Your copy should repeat each record exactly and contain none of the pictures.

'''

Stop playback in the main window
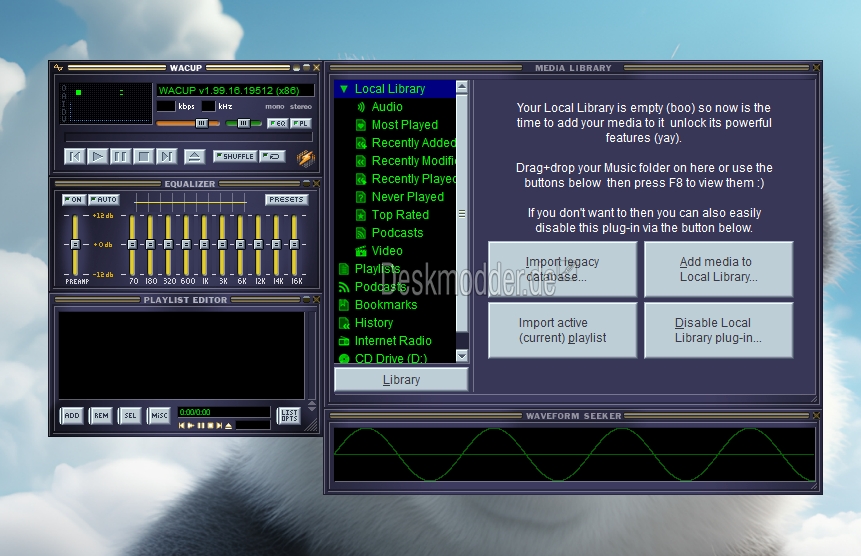 [143, 157]

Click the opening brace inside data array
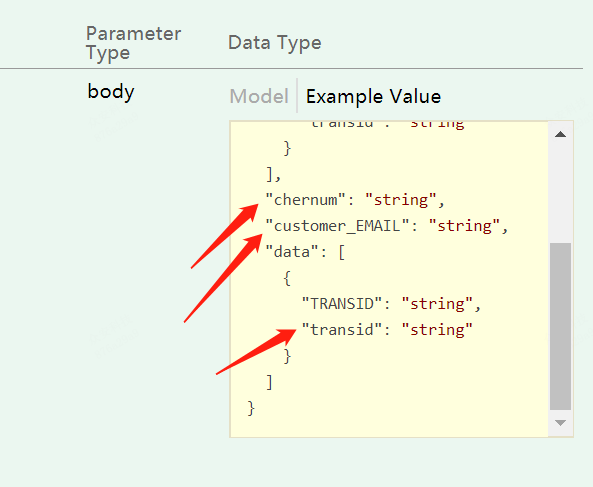pos(287,278)
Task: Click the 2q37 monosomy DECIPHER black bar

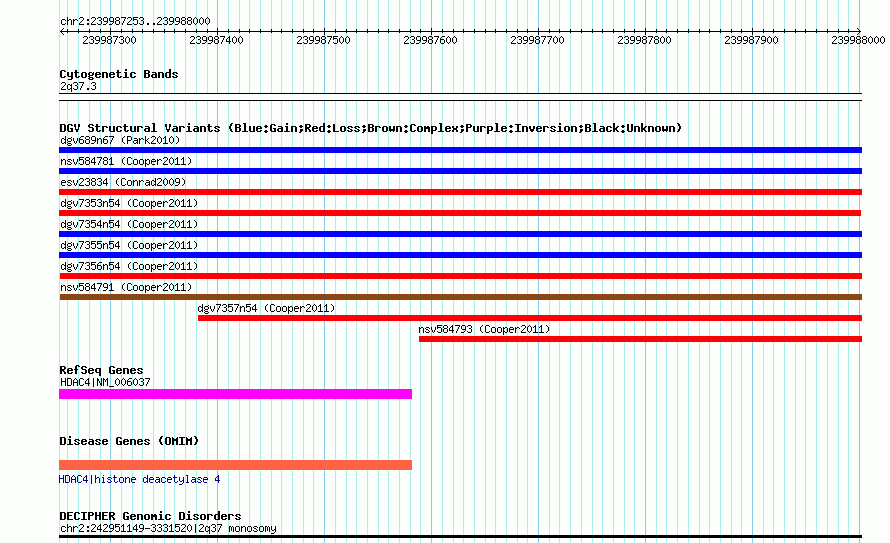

'''

*SOLVED PROBLEM*:
Stop playback in the main window
 [143, 157]

Click the opening brace inside data array
pos(287,278)
Task: Click the 2q37 monosomy DECIPHER black bar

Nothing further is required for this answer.